This guest post summarizes a new article by Michelle Hegmon, Will Russell, Kendall Baller, Matthew Peeples, and Sarah Striker, “The Social Significance of Mimbres Pottery,” which will appear soon in American Antiquity (DOI: https://doi.org/10.1017/aaq.2020.63). This is one of the first publications to use cyberSW, and we’re pretty excited about it! For more information about the article, contact Karen Schollmeyer at firstname.lastname@example.org.
Michelle Hegmon, Arizona State University, and Will G. Russell, Logan Simpson
(September 19, 2020)—You’ve seen the designs, if not the pottery itself. T-shirts, coffee mugs, pot holders, and more are decorated with motifs from Mimbres pottery. They burst onto the scene over a millennium ago in what is now southwestern New Mexico. But by about 1030 CE things changed. People left their large villages and adopted new ways of life. How can we understand this—the development of this spectacular pottery, and then the sudden changes?

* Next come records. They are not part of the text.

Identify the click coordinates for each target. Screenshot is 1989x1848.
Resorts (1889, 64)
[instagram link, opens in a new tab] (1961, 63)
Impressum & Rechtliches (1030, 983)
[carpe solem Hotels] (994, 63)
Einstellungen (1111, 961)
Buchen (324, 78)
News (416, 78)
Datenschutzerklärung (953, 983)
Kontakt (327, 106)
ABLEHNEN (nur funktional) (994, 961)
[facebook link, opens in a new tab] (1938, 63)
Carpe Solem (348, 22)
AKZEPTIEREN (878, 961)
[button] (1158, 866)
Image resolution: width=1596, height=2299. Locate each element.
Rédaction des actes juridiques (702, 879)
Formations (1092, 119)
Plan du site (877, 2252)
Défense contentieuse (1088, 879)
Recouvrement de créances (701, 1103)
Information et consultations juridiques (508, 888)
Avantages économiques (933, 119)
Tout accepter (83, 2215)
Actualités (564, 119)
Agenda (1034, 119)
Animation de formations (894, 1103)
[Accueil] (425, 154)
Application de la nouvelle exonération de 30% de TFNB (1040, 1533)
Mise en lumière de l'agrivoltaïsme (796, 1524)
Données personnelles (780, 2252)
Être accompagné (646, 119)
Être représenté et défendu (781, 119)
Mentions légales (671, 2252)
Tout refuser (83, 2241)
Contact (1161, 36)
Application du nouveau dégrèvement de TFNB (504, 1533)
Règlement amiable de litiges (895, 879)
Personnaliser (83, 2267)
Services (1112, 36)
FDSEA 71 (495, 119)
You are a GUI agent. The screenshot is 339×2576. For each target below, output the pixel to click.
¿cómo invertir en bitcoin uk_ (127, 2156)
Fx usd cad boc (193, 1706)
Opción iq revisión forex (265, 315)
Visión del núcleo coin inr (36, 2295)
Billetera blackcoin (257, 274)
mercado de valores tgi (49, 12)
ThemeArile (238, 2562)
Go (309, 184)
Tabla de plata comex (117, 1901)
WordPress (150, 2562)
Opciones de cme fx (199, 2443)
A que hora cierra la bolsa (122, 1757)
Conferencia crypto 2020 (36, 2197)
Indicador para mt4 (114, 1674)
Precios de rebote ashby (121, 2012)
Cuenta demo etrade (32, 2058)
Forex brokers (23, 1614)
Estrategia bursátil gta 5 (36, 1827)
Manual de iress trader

Archaeologists know a lot about what was painted on the pottery: realistic animals, mythological creatures, and scenes from stories. But we know very little about the social significance of these clay vessels and the roles they played in people’s lives. We’ve also shied from the intriguing but difficult question, “Why is it so beautiful?”
Stepping in what we hope is the right direction, we worked with Kendall Baller, Matt Peeples, and Sarah Striker to take a synthetic look at the pottery by drawing together old studies and new approaches. We just published our findings in American Antiquity.
There has been a sense among archaeologists that the Mimbres region was delineated by some kind of boundaries. Now, with data from cyberSW, we can test that idea systematically. We can show that Classic Mimbres sites have almost all Mimbres pottery, whereas non-Mimbres sites have next to none. In other parts of the Southwest, pottery styles gradually taper off—this kind of all-or-nothing distribution is rare.
Mimbres designs have been analyzed before. We have searched for easily recognizable patterns: rabbits here, mountain sheep there. But no matter what we looked at—species, animal habitat, design embellishments—we could not discern any patterns in how designs were distributed. The pottery was made by specialists throughout the region and then distributed across the region so that everyone had the same designs.
Some artists developed distinctive styles we can recognize today. One example is the creation of “negative” images by painting a black background from which white rabbits emerged. Individual styles are also very unusual in the Southwest.
By pulling these threads together and weaving them into other elements of Mimbres archaeology, we’ve been able to better understand, we think, how this pottery fit into Mimbres society. Parts of the Mimbres region were especially good for farming, but this arable land was limited and in high demand. Families that controlled good farmland developed a land tenure system that helped them keep what they had and pass it along to their children. Ancestral claims to farmland were justified and marked with burials, and these often included beautiful vessels. As this tradition developed, potters and painters were encouraged to develop their art.
We think the message shared and communicated by this remarkable pottery was essentially “I belong here.” Vessels were used by long-time residents and new migrants alike, but if someone left the region, the pottery and imagery stayed behind. Mimbres pottery and the messages it conveyed helped bind people with place: “I accept the Mimbres way of life, and you accept me into it. Individually, we are parts of it. Together, we are it.”